Published posthumously in 1966, von Neumann’s Theory of Self-Reproducing Automata proved hugely influential in the development of complex systems, but it would still take more than two decades for the technology to start catching up with the theory, with the emergence of the first computer worms.
It would also require a lot of R&D work to create an aggressive, autonomous AI worm that works in a repeatable way. If cybercriminals are content with their current hacking armoury, they probably lack the incentive to dedicate the necessary time, effort and resources. Furthermore, Heinemeyer notes, anyone letting loose such a beast would be targeted by every law enforcement agency in the world, which is what happened when the WannaCry and NotPetya cryptoworms were unleashed.
Malware of this type would therefore be more likely to originate from state-sponsored groups waging international cyber warfare.
“I’m sure that nation-state actors could cook AI worms up in a lab behind closed doors. They might have done so already – I think all the ingredients are in place,” he says. “But, if you pull the trigger on this kind of weapon, you can do it only once. Once it’s out in the wild, people will immunise themselves against it by creating counter technologies.”

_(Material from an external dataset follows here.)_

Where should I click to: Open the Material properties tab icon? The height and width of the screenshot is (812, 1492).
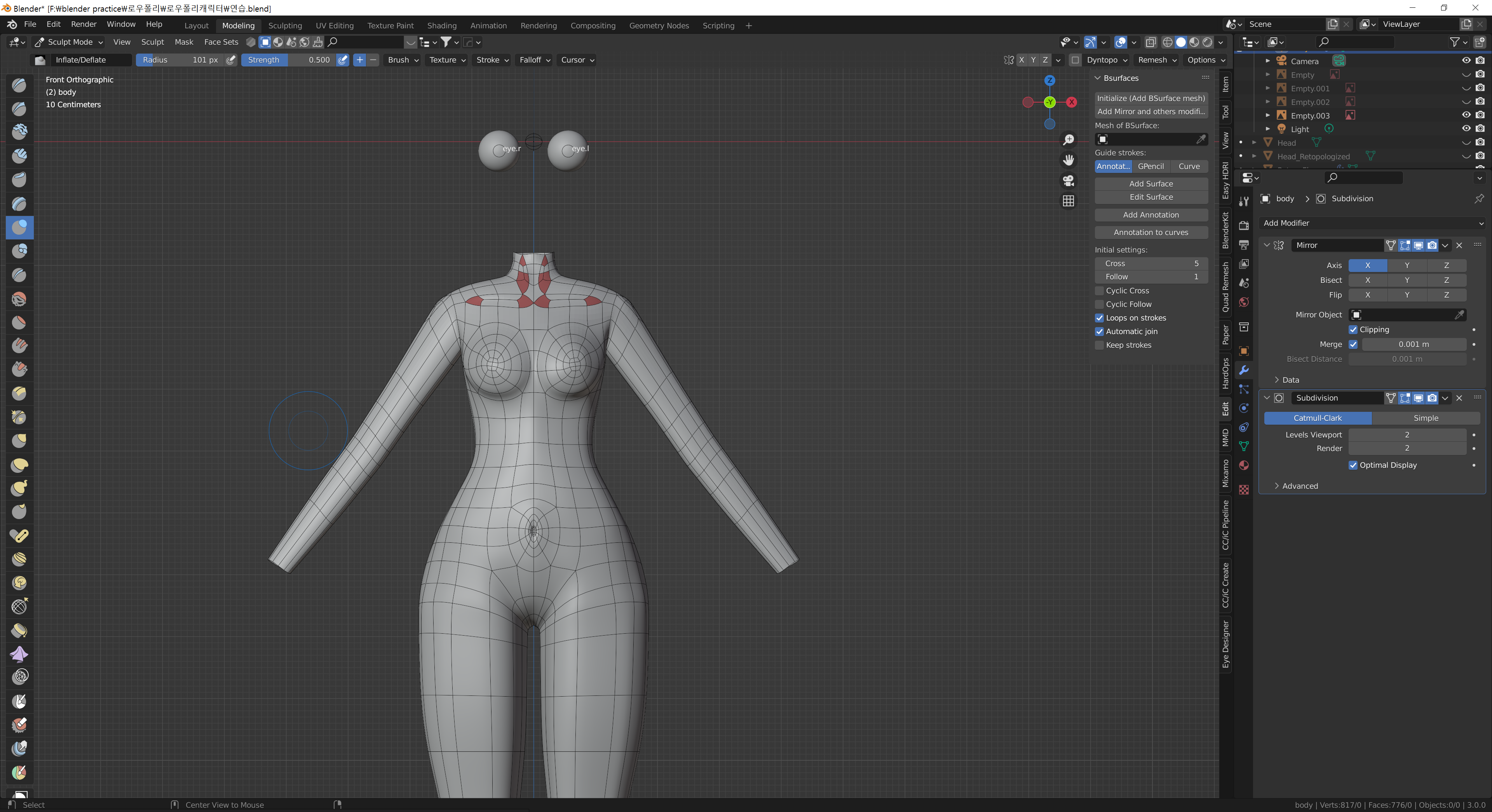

Why FUD shouldn’t shape your response
Early proof-of-concepts such as Morris II, indicating the devastating potential of more advanced weapons to come, highlight the importance of looking ahead. Intelligent malicious worms would seem a logical next step, especially given the increasing sophistication and availability of AI tooling and the growing professionalisation of the cybercriminal underworld.

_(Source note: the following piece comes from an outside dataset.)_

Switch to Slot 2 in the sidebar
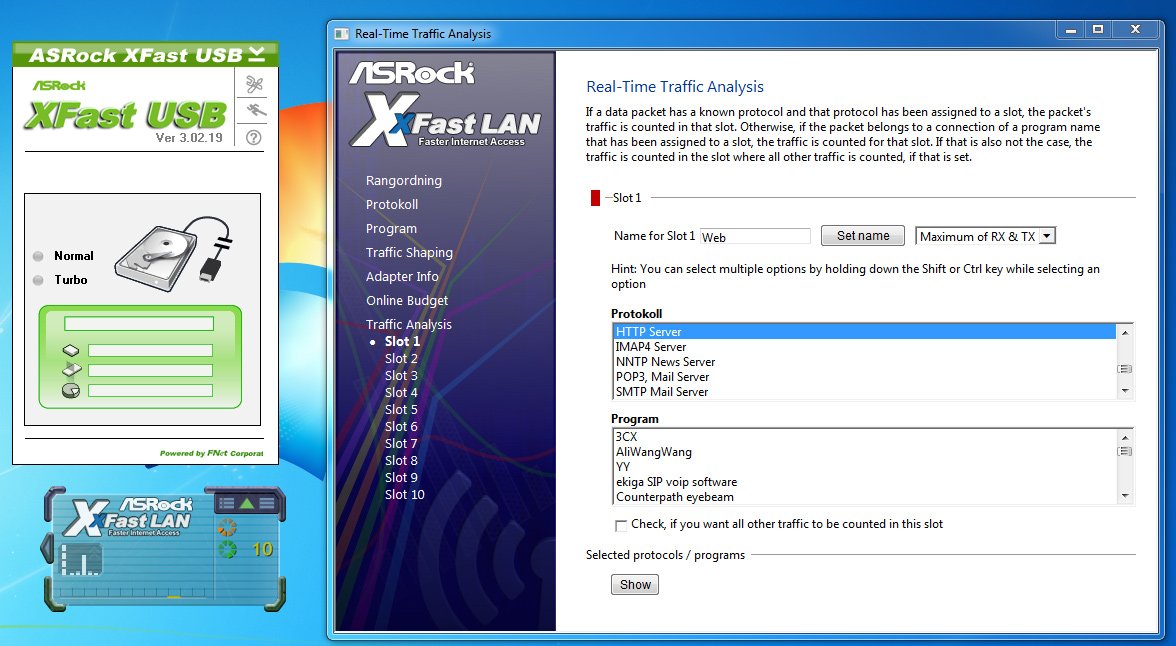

Businesses must therefore keep track of the emergence of new attack models – and, perhaps even more crucially, adopt a more proactive approach.
Heinemeyer argues that corporate cybersecurity teams should prioritise reducing the attack surface, returning to the “people, processes and technology” framework to prepare for the unexpected.
“I think it would do us good as an industry to not just focus on that Whac-A-Mole game and start shifting more activity towards anticipating attacks before they happen,” he says.
Dr Jason Nurse, reader in cybersecurity at the University of Kent, suggests that organisations should proceed cautiously with their own AI implementations.
“AI has immense potential but, like any other technology, it needs the appropriate review and assessment as it relates to cyber risk,” he says, recommending the US National Security Agency’s recent guidance on secure AI (see panel, XX) as “a good place to start. It centres thinking about the deployment environment, continuously protecting the AI system and securing AI operations and maintenance.”
Our descent into a William Gibson-esque dystopia where autonomous worms stalk their victims in cyberspace is unlikely, but such AI-powered malware could surface sooner than you’d think. A friendly common or garden worm will tend to bury its head in the sand, but that doesn’t mean that we should.